The sharing economy is a promising concept, but it’s still far from perfect. People use platforms such as Uber, Lyft or AirBnb to supplement their incomes, socialize and access various resources without having to spend large sums at a time to acquire them. But researchers Solomon Greene and John McGinty wrote a paper where they argue that this model isn’t nearly as beneficial for the low-income citizens as it is for the rich, and that cities need to remove barriers and take measures to make the sharing economy more accessible.
Poor communities are much less likely to use programs like car- or bike-sharing, partly due to the fact that some of them have limited or no access to the internet or to the required technologies. Besides this, there are several other important issues with the sharing economy as it functions now.
People who work on these platforms are not really employees but ‘contractors’. Their status benefits the company as it is relieved of many legal obligations, but doesn’t come with any of the perks that workers enjoy in regular jobs – health insurance, overtime pay, proof of employment, etc.
What’s more, it has been reported that racial discrimination occurs on platforms like AirBnb, and researchers say that it is a ‘remarkably persistent’ finding. People seeking rentals whose names have an African American origin can be 16% less likely to be accepted by hosts. Authors suggested that removing the requirement for users to publish their names could be a solution, while keeping all other information like age or previous ratings. AirBnb disagrees, claiming that anonymity would inevitably lower the trust between users.
Another issue is that home-sharing services can drive up housing costs, pushing out low-income residents. More than 7,000 houses and apartments were taken off the rental market in metro Los Angeles for use as short-term rentals. This comes at a time when the L.A. housing market is already scarce and overpriced. AirBnb reps claim that the effect on the housing market is insignificant, but some hosts on the platform list dozens of properties, in what experts are calling a ‘professionalization’ of short-term renting.
The issues could be addressed by policy redesigns from both companies and municipalities, but Greene and McGinty also suggest that city leaders need to do more. This means giving up on some outdated regulations that restrict the sharing economy, like banning car-sharing services due to pressure from traditional taxi companies or requiring costly licenses for short-term renters. The developments are somewhat inevitable, and people generally like these new services and want them to be available in their cities.
The authors propose five important measures that should be taken by cities in order to make the sharing economy work for everyone, rich and poor (summary by LabCities):
- Organize roundtable meetings to map out the local sharing-economy and identify gaps and barriers to participation.
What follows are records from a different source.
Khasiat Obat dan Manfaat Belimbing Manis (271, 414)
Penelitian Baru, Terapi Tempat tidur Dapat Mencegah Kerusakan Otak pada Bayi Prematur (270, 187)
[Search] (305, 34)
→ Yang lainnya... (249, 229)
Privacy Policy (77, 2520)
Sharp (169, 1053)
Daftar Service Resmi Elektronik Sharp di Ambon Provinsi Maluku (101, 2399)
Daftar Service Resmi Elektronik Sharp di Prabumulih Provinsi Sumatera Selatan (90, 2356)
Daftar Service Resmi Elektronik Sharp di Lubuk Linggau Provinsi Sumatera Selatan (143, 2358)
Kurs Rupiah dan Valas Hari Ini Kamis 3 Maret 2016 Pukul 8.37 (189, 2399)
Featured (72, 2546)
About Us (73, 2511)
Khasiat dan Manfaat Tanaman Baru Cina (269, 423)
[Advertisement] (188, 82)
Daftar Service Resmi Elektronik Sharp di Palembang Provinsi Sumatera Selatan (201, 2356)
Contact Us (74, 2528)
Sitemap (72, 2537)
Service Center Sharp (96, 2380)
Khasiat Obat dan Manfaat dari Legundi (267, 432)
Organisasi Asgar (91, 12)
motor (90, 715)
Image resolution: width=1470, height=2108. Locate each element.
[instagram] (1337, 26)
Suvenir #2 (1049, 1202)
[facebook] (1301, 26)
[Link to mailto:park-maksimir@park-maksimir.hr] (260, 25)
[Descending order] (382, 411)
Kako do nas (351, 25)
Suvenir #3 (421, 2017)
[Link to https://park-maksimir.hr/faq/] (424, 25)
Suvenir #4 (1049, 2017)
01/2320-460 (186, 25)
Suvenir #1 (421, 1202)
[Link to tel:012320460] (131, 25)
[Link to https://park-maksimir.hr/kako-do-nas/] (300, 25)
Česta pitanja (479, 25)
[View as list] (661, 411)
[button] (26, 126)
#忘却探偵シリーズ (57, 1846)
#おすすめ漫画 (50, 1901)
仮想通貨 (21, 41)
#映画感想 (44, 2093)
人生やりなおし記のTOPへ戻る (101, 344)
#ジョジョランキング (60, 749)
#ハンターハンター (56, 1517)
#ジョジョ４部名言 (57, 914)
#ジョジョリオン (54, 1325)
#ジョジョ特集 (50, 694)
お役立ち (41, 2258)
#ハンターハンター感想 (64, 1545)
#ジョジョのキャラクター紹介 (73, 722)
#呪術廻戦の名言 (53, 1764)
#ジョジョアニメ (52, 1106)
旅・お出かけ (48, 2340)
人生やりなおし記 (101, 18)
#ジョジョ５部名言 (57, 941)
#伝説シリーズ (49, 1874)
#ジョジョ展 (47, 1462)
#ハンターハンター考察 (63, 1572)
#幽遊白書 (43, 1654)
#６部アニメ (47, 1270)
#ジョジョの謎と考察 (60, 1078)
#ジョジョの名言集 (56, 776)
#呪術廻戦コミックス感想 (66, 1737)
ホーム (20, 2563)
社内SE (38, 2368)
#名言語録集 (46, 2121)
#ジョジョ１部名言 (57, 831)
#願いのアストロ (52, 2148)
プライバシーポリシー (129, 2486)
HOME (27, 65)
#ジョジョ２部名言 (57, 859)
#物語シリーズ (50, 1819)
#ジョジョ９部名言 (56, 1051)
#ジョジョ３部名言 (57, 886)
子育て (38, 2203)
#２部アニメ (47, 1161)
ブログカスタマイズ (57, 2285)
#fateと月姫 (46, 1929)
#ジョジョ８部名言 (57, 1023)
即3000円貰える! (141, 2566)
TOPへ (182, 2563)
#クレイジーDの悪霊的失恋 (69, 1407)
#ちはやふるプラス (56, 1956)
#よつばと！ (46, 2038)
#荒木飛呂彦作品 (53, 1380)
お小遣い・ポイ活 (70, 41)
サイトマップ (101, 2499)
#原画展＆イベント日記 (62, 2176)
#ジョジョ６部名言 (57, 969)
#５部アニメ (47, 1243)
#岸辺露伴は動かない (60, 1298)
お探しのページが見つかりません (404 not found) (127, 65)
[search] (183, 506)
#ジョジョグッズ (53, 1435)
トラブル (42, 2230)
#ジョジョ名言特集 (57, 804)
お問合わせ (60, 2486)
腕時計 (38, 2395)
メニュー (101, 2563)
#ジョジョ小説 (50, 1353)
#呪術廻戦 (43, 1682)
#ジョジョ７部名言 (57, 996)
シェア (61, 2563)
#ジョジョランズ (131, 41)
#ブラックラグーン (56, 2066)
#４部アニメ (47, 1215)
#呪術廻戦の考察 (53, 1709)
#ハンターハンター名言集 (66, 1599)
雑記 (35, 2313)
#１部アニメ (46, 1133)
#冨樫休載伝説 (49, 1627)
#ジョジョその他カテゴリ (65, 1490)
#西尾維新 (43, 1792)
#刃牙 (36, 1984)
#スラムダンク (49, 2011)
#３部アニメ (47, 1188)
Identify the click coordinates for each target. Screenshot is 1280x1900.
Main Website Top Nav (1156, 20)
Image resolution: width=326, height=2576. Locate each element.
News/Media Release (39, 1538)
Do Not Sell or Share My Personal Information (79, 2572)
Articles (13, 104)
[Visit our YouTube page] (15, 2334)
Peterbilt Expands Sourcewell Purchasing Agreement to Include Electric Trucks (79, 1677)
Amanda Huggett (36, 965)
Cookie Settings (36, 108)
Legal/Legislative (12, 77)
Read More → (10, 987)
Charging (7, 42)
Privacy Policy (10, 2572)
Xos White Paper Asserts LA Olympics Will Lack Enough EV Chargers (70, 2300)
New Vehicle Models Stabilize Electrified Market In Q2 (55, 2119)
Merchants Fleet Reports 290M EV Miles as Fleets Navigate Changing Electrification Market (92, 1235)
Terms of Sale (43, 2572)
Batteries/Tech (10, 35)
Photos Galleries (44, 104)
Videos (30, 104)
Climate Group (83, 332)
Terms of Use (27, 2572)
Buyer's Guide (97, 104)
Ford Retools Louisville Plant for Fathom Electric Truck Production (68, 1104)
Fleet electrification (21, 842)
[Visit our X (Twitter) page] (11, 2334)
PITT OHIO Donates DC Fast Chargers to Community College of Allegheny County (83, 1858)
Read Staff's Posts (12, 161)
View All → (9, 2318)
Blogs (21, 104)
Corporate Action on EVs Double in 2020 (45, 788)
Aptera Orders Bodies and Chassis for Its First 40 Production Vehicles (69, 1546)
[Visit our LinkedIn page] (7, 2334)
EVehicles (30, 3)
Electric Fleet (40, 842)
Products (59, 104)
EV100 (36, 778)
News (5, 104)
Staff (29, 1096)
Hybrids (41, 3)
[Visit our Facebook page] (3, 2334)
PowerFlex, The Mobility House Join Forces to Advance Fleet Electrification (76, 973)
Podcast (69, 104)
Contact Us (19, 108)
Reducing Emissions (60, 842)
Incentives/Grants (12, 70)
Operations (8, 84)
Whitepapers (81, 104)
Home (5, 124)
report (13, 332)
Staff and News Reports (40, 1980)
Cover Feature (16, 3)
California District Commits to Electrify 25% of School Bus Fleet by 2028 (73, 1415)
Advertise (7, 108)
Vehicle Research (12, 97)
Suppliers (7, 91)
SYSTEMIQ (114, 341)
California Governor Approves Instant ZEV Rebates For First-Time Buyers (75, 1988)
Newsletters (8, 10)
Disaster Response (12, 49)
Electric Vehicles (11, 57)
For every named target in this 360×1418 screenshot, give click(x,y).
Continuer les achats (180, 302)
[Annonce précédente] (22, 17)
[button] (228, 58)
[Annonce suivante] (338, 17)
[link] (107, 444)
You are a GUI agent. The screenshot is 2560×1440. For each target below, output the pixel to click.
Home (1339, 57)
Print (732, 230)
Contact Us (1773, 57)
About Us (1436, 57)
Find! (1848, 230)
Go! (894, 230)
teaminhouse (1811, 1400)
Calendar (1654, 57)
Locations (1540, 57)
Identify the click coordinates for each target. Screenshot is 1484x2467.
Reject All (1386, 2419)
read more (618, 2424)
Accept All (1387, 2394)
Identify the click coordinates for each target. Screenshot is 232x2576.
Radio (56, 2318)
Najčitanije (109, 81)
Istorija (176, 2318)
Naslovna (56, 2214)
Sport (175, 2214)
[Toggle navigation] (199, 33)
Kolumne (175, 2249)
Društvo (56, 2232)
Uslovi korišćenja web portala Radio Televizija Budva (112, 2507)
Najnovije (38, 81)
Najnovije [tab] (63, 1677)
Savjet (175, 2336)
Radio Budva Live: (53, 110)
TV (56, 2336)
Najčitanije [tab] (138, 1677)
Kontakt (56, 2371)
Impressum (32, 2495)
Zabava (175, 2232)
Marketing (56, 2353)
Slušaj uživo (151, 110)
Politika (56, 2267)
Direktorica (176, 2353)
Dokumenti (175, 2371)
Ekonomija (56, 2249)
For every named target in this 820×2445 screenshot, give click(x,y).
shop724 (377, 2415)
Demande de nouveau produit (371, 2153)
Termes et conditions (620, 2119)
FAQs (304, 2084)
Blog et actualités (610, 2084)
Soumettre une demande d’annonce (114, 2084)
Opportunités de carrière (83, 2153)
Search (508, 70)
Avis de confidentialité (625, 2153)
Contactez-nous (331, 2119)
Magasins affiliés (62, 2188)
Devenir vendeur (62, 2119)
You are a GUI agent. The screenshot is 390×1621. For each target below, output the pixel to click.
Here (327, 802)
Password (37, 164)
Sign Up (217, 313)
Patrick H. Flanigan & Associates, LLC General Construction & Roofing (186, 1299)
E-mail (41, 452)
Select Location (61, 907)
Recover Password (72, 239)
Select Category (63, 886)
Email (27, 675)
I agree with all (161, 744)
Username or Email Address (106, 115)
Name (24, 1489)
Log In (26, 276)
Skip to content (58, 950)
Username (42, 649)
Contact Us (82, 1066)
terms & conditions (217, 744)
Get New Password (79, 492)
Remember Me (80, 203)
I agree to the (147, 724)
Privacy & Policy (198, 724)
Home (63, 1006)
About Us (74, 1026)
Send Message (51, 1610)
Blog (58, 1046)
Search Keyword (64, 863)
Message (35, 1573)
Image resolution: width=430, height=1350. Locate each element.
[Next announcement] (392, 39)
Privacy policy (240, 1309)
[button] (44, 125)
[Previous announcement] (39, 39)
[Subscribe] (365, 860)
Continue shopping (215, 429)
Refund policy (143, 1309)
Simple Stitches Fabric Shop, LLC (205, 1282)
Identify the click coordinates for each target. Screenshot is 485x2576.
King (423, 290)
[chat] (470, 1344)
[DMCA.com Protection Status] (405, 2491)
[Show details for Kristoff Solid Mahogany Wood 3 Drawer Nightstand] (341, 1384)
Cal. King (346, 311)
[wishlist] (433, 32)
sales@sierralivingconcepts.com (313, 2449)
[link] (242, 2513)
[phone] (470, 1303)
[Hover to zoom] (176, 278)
Working together, city leaders, community groups, businesses, researchers, and sharing-economy firms could use this information to create a roadmap forward. For example, cities with high unemployment could focus on using sharing platforms to provide work supports and create paths to quality jobs.
- Protect sharing-economy workers, who don’t get the same protections as full-time employees. Sharing-economy jobs offer greater flexibility and independence but shift economic risks on to workers. To help, cities could provide flexible and portable benefits, allow contract workers to unionize, and reclassify contractors as employees subject to minimum wages and basic worker protections.
- Help sharing-economy entrepreneurs by providing seed capital and training, creating or subsidizing shared workspaces, and reducing licensing and permitting barriers. Seoul, Korea, through the mayor’s Sharing City initiative, has helped seed a clothes-sharing program for job seekers and a home-sharing platform.
- Require sharing-economy firms to expand their services into low-income neighborhoods/reduce prices for low-income consumers in exchange for government contracts or regulatory approvals. Los Angeles introduced a pilot program to put 100 car-share vehicles in low-income neighborhoods. In Minneapolis, the Nice Ride bike-share program offers subsidized memberships and conducts outreach in low-income communities.
- Support peer-to-peer lending to help people build credit and access more affordable loans. This is a barrier that may be keeping low-income households from becoming likely consumers of the sharing economy. Oakland and Richmond, California, offer municipal IDs that are also prepaid debit cards, which may help people without bank accounts.